En cette période de graves incendies, les sapeurs-pompiers pointent du doigt certaines normes européennes.
Marc Vermeulen, directeur du Sdis 33, avait interpellé la préfecture sur les normes européennes «très contraignantes».
La première, l’AdBlue, ce dispositif anti-pollution obligatoire sur les véhicules diesel. L’AdBlue est un liquide composé d’urée et d’eau déminéralisée, stocké dans un réservoir séparé de celui du carburant. Son rôle : déclencher une réaction chimique qui transforme une partie des gaz polluants émis par le moteur en azote et vapeur d’eau, des substances beaucoup moins nocives pour l’environnement. Ce système équipe aujourd’hui la quasi-totalité des véhicules diesel afin de répondre aux exigences européennes en matière d’émissions d’oxyde d’azote. Une obligation qui touche également les véhicules d’incendie et de secours. Lorsque le réservoir est vide ou qu’une panne est détectée, le véhicule peut perdre en puissance, voire refuser de redémarrer après un arrêt. Pratique avec un camion de pompiers…

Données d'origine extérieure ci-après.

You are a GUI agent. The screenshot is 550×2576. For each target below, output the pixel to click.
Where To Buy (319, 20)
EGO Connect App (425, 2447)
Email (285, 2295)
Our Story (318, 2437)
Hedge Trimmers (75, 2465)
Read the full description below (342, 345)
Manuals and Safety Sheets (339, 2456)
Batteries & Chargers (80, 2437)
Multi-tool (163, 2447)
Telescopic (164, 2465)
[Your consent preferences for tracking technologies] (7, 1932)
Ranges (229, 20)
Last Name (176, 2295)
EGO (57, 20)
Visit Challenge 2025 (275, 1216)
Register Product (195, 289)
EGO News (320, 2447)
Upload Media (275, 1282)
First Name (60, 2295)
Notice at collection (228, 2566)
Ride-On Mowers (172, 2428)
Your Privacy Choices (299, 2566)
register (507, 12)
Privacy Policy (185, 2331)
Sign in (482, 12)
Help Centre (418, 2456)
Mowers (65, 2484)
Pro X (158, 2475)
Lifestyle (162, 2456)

Le 14 juillet, le député socialiste Pascale Got avait interrogé le ministre délégué auprès du ministre de l’intérieur sur les conséquences opérationnelles des normes européennes d’émissions polluantes imposant l’utilisation du système AdBlue sur les véhicules lourds des services d’incendie et de secours.
Ce dispositif, conçu pour réduire les émissions d’oxydes d’azote des poids lourds effectuant de longs trajets routiers, s’applique de la même manière aux véhicules de lutte contre les incendies, dont le profil d’usage est pourtant radicalement différent : trajets courts entre la caserne et le sinistre, puis fonctionnement prolongé à l’arrêt ou à faible vitesse, souvent dans des conditions de chaleur et de poussière extrêmes qui perturbent le bon fonctionnement du système SCR. Les services départementaux d’incendie et de secours (SDIS) sont confrontés, sur le terrain, à des difficultés croissantes liées au fonctionnement de ce dispositif qui peut entraîner, en cas de défaillance technique, de défaut de détection ou d’absence de liquide, une limitation automatique des performances du moteur, voire une impossibilité de redémarrage du véhicule. Les représentants des sapeurs-pompiers alertent sur ces dysfonctionnements, qui peuvent survenir alors même que les véhicules sont entretenus conformément aux préconisations des constructeurs. Les engins d’incendie interviennent dans des situations d’urgence où chaque minute est déterminante pour sauver des vies, protéger les biens et préserver l’environnement. Toute immobilisation ou limitation de leurs capacités opérationnelles est susceptible de compromettre la continuité du service public de secours et de mettre en danger les intervenants comme les populations. Dans ce contexte, elle lui demande si le Gouvernement entend engager des discussions avec les autorités européennes afin d’obtenir une dérogation spécifique pour les véhicules d’incendie et de secours ou, à défaut, permettre la mise en œuvre d’aménagements techniques garantissant que les dispositifs antipollution ne puissent, en aucune circonstance, empêcher ou limiter l’engagement opérationnel d’un véhicule de secours en intervention.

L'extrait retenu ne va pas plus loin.